>> Begin INPUT ROWS

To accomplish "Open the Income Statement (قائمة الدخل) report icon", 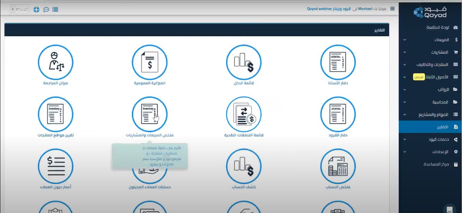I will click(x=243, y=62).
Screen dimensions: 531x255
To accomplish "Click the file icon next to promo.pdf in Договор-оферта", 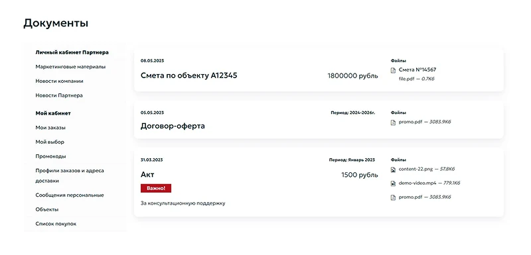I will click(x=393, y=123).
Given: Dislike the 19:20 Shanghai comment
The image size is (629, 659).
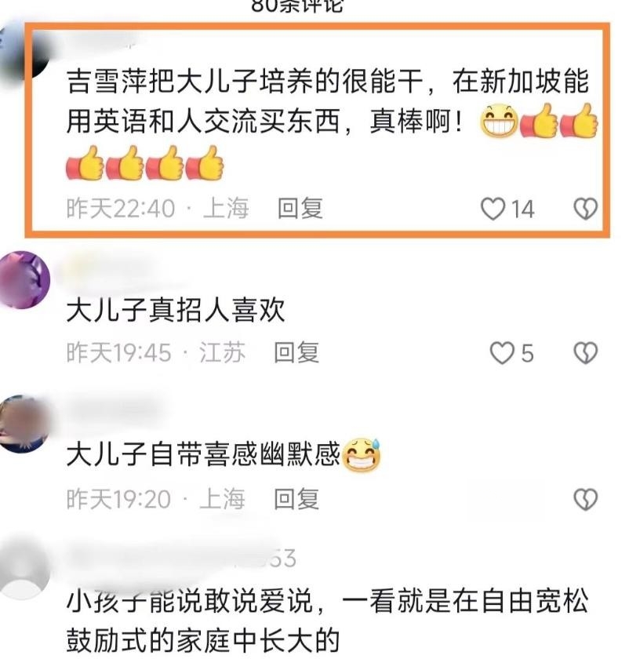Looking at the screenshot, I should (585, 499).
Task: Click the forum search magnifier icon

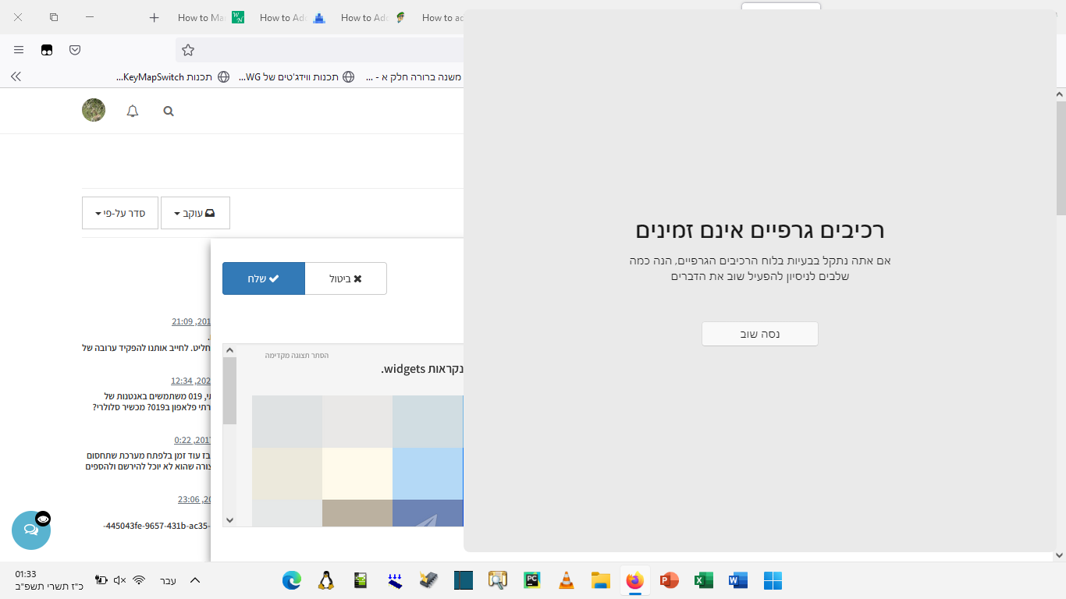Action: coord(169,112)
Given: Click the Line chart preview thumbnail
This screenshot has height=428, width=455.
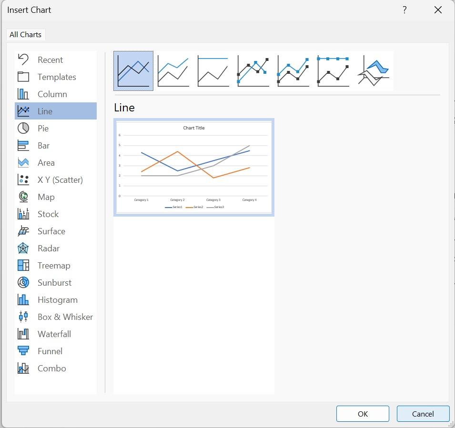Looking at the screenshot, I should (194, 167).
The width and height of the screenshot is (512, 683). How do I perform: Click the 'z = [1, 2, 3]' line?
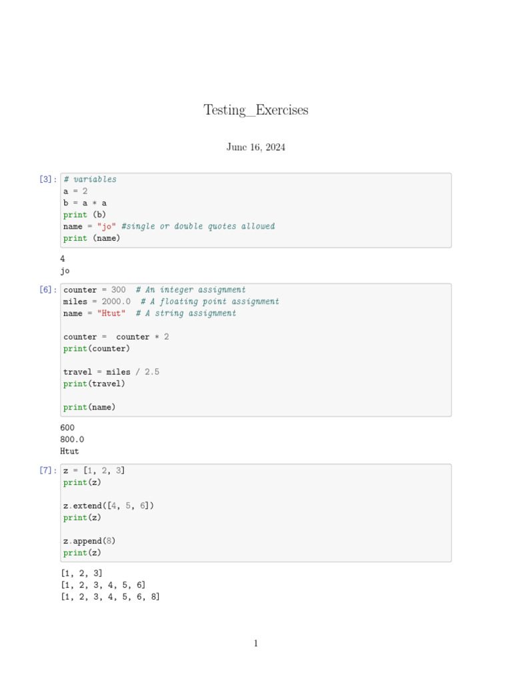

>> End INPUT ROWS
>> Begin INPUT ROWS

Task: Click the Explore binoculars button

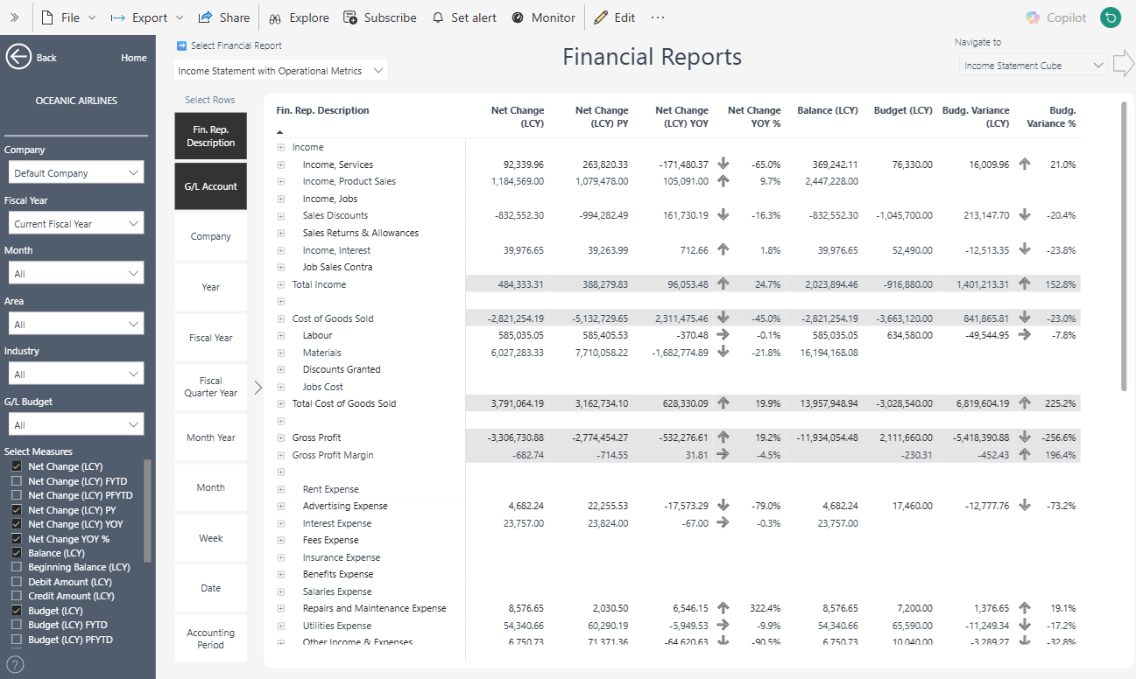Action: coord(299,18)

>> End INPUT ROWS

PROBLEM:
Please copy out the records above word for word, beginning at the line that has "Given: Click the Line chart preview thumbnail" and stopping after the line that has "The width and". Leave the pictures out.

CORRECT OUTPUT:
Given: Click the Line chart preview thumbnail
This screenshot has height=428, width=455.
Looking at the screenshot, I should (194, 167).
The width and height of the screenshot is (512, 683). How do I perform: Click the 'z = [1, 2, 3]' line?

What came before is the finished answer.